Terry Pratchett's Discworld - Sourcery

So, what do you do after creating a hit? That’s going to be the interesting question for today’s Pratchett

We move to 1988 – the end of the pound note, the creation of the Liberal Democrats, the first ever computer virus was created; and people began to discuss the world wide web concept and where did that idea go? I’m starting secondary school in a new place and my is that going to be fun…

My copy is dated 1996 which I’ve ready covered at the first year of uni

My copy

Publisher – Corgi

Price - £4.99

There was an eighth son of an eighth son. He was, quite naturally, a wizard. And there it should have ended. However (for reasons we’d better not go into), he had seven sons. And then he had an eighth son…a wizard squared…a source of magic…a Sourcerer.

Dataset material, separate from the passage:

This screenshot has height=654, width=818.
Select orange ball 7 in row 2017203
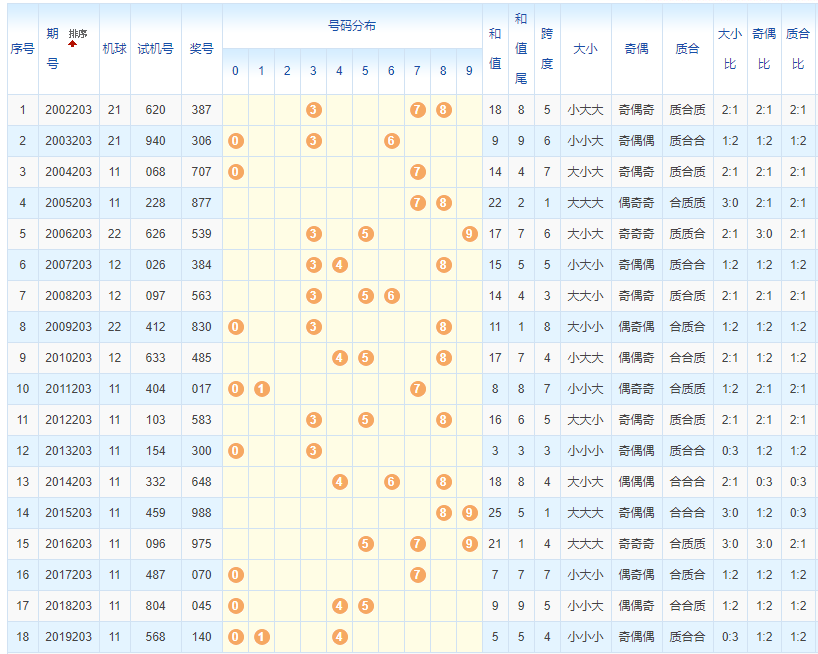[417, 575]
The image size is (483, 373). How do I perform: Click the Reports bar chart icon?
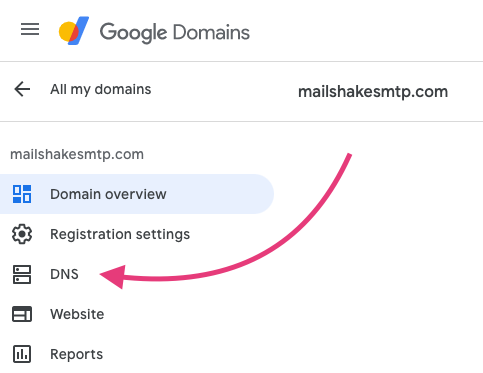[x=22, y=354]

One of the interesting features of the Discworld is its stories are not easily solved by magic. That’s a really good feature as it outs the focus on the characters and the humanity but in the fifth Discworld Pratchett decided to examine why. The Wizards so far are ambitious, power crazed but fairly incompetent as they don’t work together. This novel tries to show why. But I think it’s one of those stories that feels like it’s aiming a little too high and instead starts to repeat the earlier books…a lot.

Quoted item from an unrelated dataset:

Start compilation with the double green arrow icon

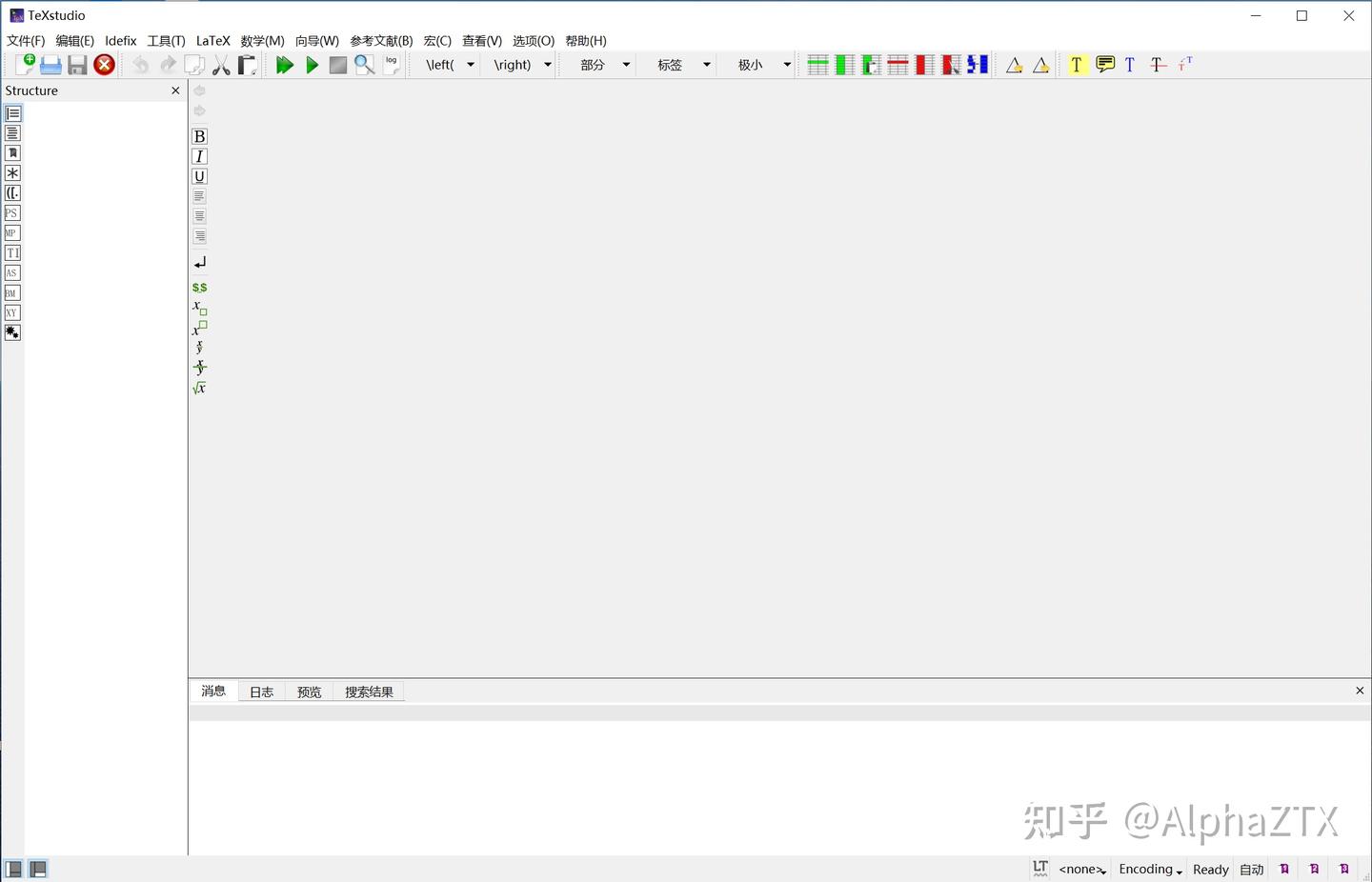(284, 64)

The plot is fairly simple. A wizard in exile has an eighth son and pkans revenge on wizards for creating the circumstances that led to his wife’s death and loss of his home. He deals with Death and his son Coin inherits a mysterious magical staff. Coin arrives at Unseen University seizes power and starts a magical civil war. The only hope to prevent the coming Apocralypse is Rincewind; a fierce would be hairdresser and a not so fierce barbarian called Nijel. The world may be doomed.

Arghhh. I found reading this painful after getting through Mort where I praised the book taking another different direction and then we return to Rincewind and I think at this stage I have to admit I’m not a fan of his series by this third book. Ok let’s try and find some nuggets of joy. There are some lovely moments of writing and see #DiscworldReads on twitter for details. I like the use of the Loibrariran and concepts we will see returned to regards the magical power of books to warp space. Conina is quite a smart character playing with stereotypes and nice to have a competent female warrior again but sadly falls into instalove. Nijel the Barbarian also has some fun lines. There are some interesting ideas seeing the wizards suddenly all powerful and villainous – people are being killed here and in some ways all future wizard books see them move towards to basically university academics.

So what has got me so frustrated – repetition. We are back to wizardly offspring and weird magical staffs from Equal Rites. Wizardly politics return from the first two books and even Death feels to have slightly gone back a step. The magical shop from The Light Fantastic becomes a genie in the lamp. It feels incredibly laboured - some neat ideas but there is little here that really sizzles for me and about halfway through it really feels run out of steam. It’s been a long time since I’ve read this and I’ve little desire to return. Overall conclusion I wanted a bit more inventiveness and instead it feels like a return to the original template and suffers for it.